EXERCISE MATERIAL:
* START *

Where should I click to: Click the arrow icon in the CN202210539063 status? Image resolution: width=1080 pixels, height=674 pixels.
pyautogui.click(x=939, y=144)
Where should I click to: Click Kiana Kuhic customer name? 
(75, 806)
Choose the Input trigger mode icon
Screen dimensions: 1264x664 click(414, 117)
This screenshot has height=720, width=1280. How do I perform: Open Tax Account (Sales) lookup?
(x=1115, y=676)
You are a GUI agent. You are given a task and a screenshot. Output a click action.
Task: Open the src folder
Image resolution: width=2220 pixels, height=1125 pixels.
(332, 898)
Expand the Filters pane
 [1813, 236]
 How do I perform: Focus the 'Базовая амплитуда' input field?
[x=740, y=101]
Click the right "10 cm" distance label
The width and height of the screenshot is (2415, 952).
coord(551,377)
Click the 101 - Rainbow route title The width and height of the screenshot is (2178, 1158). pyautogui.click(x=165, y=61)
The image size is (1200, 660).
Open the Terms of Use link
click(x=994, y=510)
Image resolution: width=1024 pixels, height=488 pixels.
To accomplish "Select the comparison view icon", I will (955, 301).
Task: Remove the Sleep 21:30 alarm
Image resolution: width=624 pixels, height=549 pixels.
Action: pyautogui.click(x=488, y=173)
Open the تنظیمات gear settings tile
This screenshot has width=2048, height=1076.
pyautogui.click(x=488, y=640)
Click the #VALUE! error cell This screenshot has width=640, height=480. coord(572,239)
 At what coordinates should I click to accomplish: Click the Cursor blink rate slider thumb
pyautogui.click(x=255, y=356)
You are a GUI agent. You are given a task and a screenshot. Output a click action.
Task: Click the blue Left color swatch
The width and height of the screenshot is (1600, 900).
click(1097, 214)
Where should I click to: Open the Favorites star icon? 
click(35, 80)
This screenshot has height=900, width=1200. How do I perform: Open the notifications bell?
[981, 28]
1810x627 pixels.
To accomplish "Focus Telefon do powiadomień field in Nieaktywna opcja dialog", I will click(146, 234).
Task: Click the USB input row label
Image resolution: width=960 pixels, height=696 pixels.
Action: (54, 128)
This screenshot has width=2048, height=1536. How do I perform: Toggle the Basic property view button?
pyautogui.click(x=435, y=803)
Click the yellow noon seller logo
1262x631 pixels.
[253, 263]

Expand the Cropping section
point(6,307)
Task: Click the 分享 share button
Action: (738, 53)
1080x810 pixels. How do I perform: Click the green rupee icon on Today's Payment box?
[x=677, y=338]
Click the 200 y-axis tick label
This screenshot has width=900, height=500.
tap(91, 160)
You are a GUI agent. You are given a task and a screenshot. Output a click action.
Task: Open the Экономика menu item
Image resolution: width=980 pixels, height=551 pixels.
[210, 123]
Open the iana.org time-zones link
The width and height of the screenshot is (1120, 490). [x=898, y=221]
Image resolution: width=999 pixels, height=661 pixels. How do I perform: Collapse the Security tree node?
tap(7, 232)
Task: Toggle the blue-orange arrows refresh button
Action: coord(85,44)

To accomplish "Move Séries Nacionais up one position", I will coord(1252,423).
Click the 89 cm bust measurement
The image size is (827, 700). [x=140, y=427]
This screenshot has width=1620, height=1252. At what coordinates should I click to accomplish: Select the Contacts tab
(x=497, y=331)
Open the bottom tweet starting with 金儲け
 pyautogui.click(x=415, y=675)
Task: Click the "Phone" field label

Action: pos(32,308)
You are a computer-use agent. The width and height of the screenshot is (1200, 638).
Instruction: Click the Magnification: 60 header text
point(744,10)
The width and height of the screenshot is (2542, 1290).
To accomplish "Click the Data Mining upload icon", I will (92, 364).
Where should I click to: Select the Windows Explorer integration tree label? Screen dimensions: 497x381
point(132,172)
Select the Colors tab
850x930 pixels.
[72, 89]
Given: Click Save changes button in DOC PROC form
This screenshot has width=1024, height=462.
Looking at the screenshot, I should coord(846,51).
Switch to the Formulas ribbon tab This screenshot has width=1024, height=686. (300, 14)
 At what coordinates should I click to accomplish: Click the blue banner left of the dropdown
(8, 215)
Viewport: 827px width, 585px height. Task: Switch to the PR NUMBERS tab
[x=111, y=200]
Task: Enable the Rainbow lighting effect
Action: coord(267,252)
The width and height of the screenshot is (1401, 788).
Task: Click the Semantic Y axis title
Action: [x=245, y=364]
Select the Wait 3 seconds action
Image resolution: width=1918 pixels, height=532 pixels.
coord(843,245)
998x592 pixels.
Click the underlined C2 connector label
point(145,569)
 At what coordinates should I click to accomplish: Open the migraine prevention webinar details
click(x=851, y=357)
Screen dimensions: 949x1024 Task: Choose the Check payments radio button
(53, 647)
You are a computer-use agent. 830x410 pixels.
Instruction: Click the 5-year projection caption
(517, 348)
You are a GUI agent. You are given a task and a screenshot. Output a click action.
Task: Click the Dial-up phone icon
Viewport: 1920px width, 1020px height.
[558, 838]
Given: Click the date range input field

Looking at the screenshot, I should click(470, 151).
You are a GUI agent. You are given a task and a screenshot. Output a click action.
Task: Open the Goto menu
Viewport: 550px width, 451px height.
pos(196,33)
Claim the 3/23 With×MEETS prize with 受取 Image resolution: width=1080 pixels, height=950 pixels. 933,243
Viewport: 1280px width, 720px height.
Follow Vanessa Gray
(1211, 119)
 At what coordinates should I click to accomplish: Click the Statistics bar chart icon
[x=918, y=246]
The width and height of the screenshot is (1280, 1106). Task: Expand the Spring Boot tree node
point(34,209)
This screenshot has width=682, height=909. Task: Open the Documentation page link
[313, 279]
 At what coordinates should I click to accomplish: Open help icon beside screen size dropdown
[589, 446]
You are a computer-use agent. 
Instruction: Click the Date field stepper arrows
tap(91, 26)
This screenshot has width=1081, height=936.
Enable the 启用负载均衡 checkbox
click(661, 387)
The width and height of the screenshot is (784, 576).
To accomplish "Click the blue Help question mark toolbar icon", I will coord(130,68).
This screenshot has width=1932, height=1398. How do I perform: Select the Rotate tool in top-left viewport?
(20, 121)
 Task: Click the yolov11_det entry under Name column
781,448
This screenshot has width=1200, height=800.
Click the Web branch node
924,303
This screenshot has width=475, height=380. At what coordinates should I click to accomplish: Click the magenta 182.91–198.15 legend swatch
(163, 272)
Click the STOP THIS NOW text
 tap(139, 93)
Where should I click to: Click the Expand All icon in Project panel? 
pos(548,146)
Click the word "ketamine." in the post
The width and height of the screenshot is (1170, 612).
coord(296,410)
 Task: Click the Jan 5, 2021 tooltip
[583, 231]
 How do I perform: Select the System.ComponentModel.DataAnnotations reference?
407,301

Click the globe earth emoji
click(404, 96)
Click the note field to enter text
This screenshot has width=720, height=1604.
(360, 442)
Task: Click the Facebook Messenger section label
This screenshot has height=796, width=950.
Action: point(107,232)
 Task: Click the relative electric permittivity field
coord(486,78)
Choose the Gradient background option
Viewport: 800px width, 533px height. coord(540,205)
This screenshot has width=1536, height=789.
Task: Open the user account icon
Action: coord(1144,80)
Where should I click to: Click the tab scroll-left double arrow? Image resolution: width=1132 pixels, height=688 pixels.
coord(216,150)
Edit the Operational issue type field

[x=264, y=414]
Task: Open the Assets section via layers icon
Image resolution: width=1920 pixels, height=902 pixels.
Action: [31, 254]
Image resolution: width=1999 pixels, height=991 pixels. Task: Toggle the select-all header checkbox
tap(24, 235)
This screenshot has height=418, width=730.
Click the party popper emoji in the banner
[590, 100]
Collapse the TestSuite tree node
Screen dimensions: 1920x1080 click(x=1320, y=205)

* END *

CHALLENGE:
Rewrite every line of the data above as a Markdown table with the columns Row and Data line. Number the rows in order and leave out blank lines.

EXPECTED ANSWER:
| Row | Data line |
|---|---|
| 1 | Where should I click to: Click the arrow icon in the CN202210539063 status? Image resolution: width=1080 pixels, height=674 pixels. |
| 2 | pyautogui.click(x=939, y=144) |
| 3 | Where should I click to: Click Kiana Kuhic customer name?  |
| 4 | (75, 806) |
| 5 | Choose the Input trigger mode icon |
| 6 | Screen dimensions: 1264x664 click(414, 117) |
| 7 | This screenshot has height=720, width=1280. How do I perform: Open Tax Account (Sales) lookup? |
| 8 | (x=1115, y=676) |
| 9 | You are a GUI agent. You are given a task and a screenshot. Output a click action. |
| 10 | Task: Open the src folder |
| 11 | Image resolution: width=2220 pixels, height=1125 pixels. |
| 12 | (332, 898) |
| 13 | Expand the Filters pane |
| 14 |  [1813, 236] |
| 15 |  How do I perform: Focus the 'Базовая амплитуда' input field? |
| 16 | [x=740, y=101] |
| 17 | Click the right "10 cm" distance label |
| 18 | The width and height of the screenshot is (2415, 952). |
| 19 | coord(551,377) |
| 20 | Click the 101 - Rainbow route title The width and height of the screenshot is (2178, 1158). pyautogui.click(x=165, y=61) |
| 21 | The image size is (1200, 660). |
| 22 | Open the Terms of Use link |
| 23 | click(x=994, y=510) |
| 24 | Image resolution: width=1024 pixels, height=488 pixels. |
| 25 | To accomplish "Select the comparison view icon", I will (955, 301). |
| 26 | Task: Remove the Sleep 21:30 alarm |
| 27 | Image resolution: width=624 pixels, height=549 pixels. |
| 28 | Action: pyautogui.click(x=488, y=173) |
| 29 | Open the تنظیمات gear settings tile |
| 30 | This screenshot has width=2048, height=1076. |
| 31 | pyautogui.click(x=488, y=640) |
| 32 | Click the #VALUE! error cell This screenshot has width=640, height=480. coord(572,239) |
| 33 |  At what coordinates should I click to accomplish: Click the Cursor blink rate slider thumb |
| 34 | pyautogui.click(x=255, y=356) |
| 35 | You are a GUI agent. You are given a task and a screenshot. Output a click action. |
| 36 | Task: Click the blue Left color swatch |
| 37 | The width and height of the screenshot is (1600, 900). |
| 38 | click(1097, 214) |
| 39 | Where should I click to: Open the Favorites star icon?  |
| 40 | click(35, 80) |
| 41 | This screenshot has height=900, width=1200. How do I perform: Open the notifications bell? |
| 42 | [981, 28] |
| 43 | 1810x627 pixels. |
| 44 | To accomplish "Focus Telefon do powiadomień field in Nieaktywna opcja dialog", I will click(146, 234). |
| 45 | Task: Click the USB input row label |
| 46 | Image resolution: width=960 pixels, height=696 pixels. |
| 47 | Action: (54, 128) |
| 48 | This screenshot has width=2048, height=1536. How do I perform: Toggle the Basic property view button? |
| 49 | pyautogui.click(x=435, y=803) |
| 50 | Click the yellow noon seller logo |
| 51 | 1262x631 pixels. |
| 52 | [253, 263] |
| 53 | Expand the Cropping section |
| 54 | point(6,307) |
| 55 | Task: Click the 分享 share button |
| 56 | Action: (738, 53) |
| 57 | 1080x810 pixels. How do I perform: Click the green rupee icon on Today's Payment box? |
| 58 | [x=677, y=338] |
| 59 | Click the 200 y-axis tick label |
| 60 | This screenshot has width=900, height=500. |
| 61 | tap(91, 160) |
| 62 | You are a GUI agent. You are given a task and a screenshot. Output a click action. |
| 63 | Task: Open the Экономика menu item |
| 64 | Image resolution: width=980 pixels, height=551 pixels. |
| 65 | [210, 123] |
| 66 | Open the iana.org time-zones link |
| 67 | The width and height of the screenshot is (1120, 490). [x=898, y=221] |
| 68 | Image resolution: width=999 pixels, height=661 pixels. How do I perform: Collapse the Security tree node? |
| 69 | tap(7, 232) |
| 70 | Task: Toggle the blue-orange arrows refresh button |
| 71 | Action: coord(85,44) |
| 72 | To accomplish "Move Séries Nacionais up one position", I will coord(1252,423). |
| 73 | Click the 89 cm bust measurement |
| 74 | The image size is (827, 700). [x=140, y=427] |
| 75 | This screenshot has width=1620, height=1252. At what coordinates should I click to accomplish: Select the Contacts tab |
| 76 | (x=497, y=331) |
| 77 | Open the bottom tweet starting with 金儲け |
| 78 |  pyautogui.click(x=415, y=675) |
| 79 | Task: Click the "Phone" field label |
| 80 | Action: pos(32,308) |
| 81 | You are a computer-use agent. The width and height of the screenshot is (1200, 638). |
| 82 | Instruction: Click the Magnification: 60 header text |
| 83 | point(744,10) |
| 84 | The width and height of the screenshot is (2542, 1290). |
| 85 | To accomplish "Click the Data Mining upload icon", I will (92, 364). |
| 86 | Where should I click to: Select the Windows Explorer integration tree label? Screen dimensions: 497x381 |
| 87 | point(132,172) |
| 88 | Select the Colors tab |
| 89 | 850x930 pixels. |
| 90 | [72, 89] |
| 91 | Given: Click Save changes button in DOC PROC form |
| 92 | This screenshot has width=1024, height=462. |
| 93 | Looking at the screenshot, I should coord(846,51). |
| 94 | Switch to the Formulas ribbon tab This screenshot has width=1024, height=686. (300, 14) |
| 95 |  At what coordinates should I click to accomplish: Click the blue banner left of the dropdown |
| 96 | (8, 215) |
| 97 | Viewport: 827px width, 585px height. Task: Switch to the PR NUMBERS tab |
| 98 | [x=111, y=200] |
| 99 | Task: Enable the Rainbow lighting effect |
| 100 | Action: coord(267,252) |
| 101 | The width and height of the screenshot is (1401, 788). |
| 102 | Task: Click the Semantic Y axis title |
| 103 | Action: [x=245, y=364] |
| 104 | Select the Wait 3 seconds action |
| 105 | Image resolution: width=1918 pixels, height=532 pixels. |
| 106 | coord(843,245) |
| 107 | 998x592 pixels. |
| 108 | Click the underlined C2 connector label |
| 109 | point(145,569) |
| 110 |  At what coordinates should I click to accomplish: Open the migraine prevention webinar details |
| 111 | click(x=851, y=357) |
| 112 | Screen dimensions: 949x1024 Task: Choose the Check payments radio button |
| 113 | (53, 647) |
| 114 | You are a computer-use agent. 830x410 pixels. |
| 115 | Instruction: Click the 5-year projection caption |
| 116 | (517, 348) |
| 117 | You are a GUI agent. You are given a task and a screenshot. Output a click action. |
| 118 | Task: Click the Dial-up phone icon |
| 119 | Viewport: 1920px width, 1020px height. |
| 120 | [558, 838] |
| 121 | Given: Click the date range input field |
| 122 | Looking at the screenshot, I should click(470, 151). |
| 123 | You are a GUI agent. You are given a task and a screenshot. Output a click action. |
| 124 | Task: Open the Goto menu |
| 125 | Viewport: 550px width, 451px height. |
| 126 | pos(196,33) |
| 127 | Claim the 3/23 With×MEETS prize with 受取 Image resolution: width=1080 pixels, height=950 pixels. 933,243 |
| 128 | Viewport: 1280px width, 720px height. |
| 129 | Follow Vanessa Gray |
| 130 | (1211, 119) |
| 131 |  At what coordinates should I click to accomplish: Click the Statistics bar chart icon |
| 132 | [x=918, y=246] |
| 133 | The width and height of the screenshot is (1280, 1106). Task: Expand the Spring Boot tree node |
| 134 | point(34,209) |
| 135 | This screenshot has width=682, height=909. Task: Open the Documentation page link |
| 136 | [313, 279] |
| 137 |  At what coordinates should I click to accomplish: Open help icon beside screen size dropdown |
| 138 | [589, 446] |
| 139 | You are a computer-use agent.  |
| 140 | Instruction: Click the Date field stepper arrows |
| 141 | tap(91, 26) |
| 142 | This screenshot has width=1081, height=936. |
| 143 | Enable the 启用负载均衡 checkbox |
| 144 | click(661, 387) |
| 145 | The width and height of the screenshot is (784, 576). |
| 146 | To accomplish "Click the blue Help question mark toolbar icon", I will coord(130,68). |
| 147 | This screenshot has width=1932, height=1398. How do I perform: Select the Rotate tool in top-left viewport? |
| 148 | (20, 121) |
| 149 |  Task: Click the yolov11_det entry under Name column |
| 150 | 781,448 |
| 151 | This screenshot has width=1200, height=800. |
| 152 | Click the Web branch node |
| 153 | 924,303 |
| 154 | This screenshot has width=475, height=380. At what coordinates should I click to accomplish: Click the magenta 182.91–198.15 legend swatch |
| 155 | (163, 272) |
| 156 | Click the STOP THIS NOW text |
| 157 |  tap(139, 93) |
| 158 | Where should I click to: Click the Expand All icon in Project panel?  |
| 159 | pos(548,146) |
| 160 | Click the word "ketamine." in the post |
| 161 | The width and height of the screenshot is (1170, 612). |
| 162 | coord(296,410) |
| 163 |  Task: Click the Jan 5, 2021 tooltip |
| 164 | [583, 231] |
| 165 |  How do I perform: Select the System.ComponentModel.DataAnnotations reference? |
| 166 | 407,301 |
| 167 | Click the globe earth emoji |
| 168 | click(404, 96) |
| 169 | Click the note field to enter text |
| 170 | This screenshot has width=720, height=1604. |
| 171 | (360, 442) |
| 172 | Task: Click the Facebook Messenger section label |
| 173 | This screenshot has height=796, width=950. |
| 174 | Action: point(107,232) |
| 175 |  Task: Click the relative electric permittivity field |
| 176 | coord(486,78) |
| 177 | Choose the Gradient background option |
| 178 | Viewport: 800px width, 533px height. coord(540,205) |
| 179 | This screenshot has width=1536, height=789. |
| 180 | Task: Open the user account icon |
| 181 | Action: coord(1144,80) |
| 182 | Where should I click to: Click the tab scroll-left double arrow? Image resolution: width=1132 pixels, height=688 pixels. |
| 183 | coord(216,150) |
| 184 | Edit the Operational issue type field |
| 185 | [x=264, y=414] |
| 186 | Task: Open the Assets section via layers icon |
| 187 | Image resolution: width=1920 pixels, height=902 pixels. |
| 188 | Action: [31, 254] |
| 189 | Image resolution: width=1999 pixels, height=991 pixels. Task: Toggle the select-all header checkbox |
| 190 | tap(24, 235) |
| 191 | This screenshot has height=418, width=730. |
| 192 | Click the party popper emoji in the banner |
| 193 | [590, 100] |
| 194 | Collapse the TestSuite tree node |
| 195 | Screen dimensions: 1920x1080 click(x=1320, y=205) |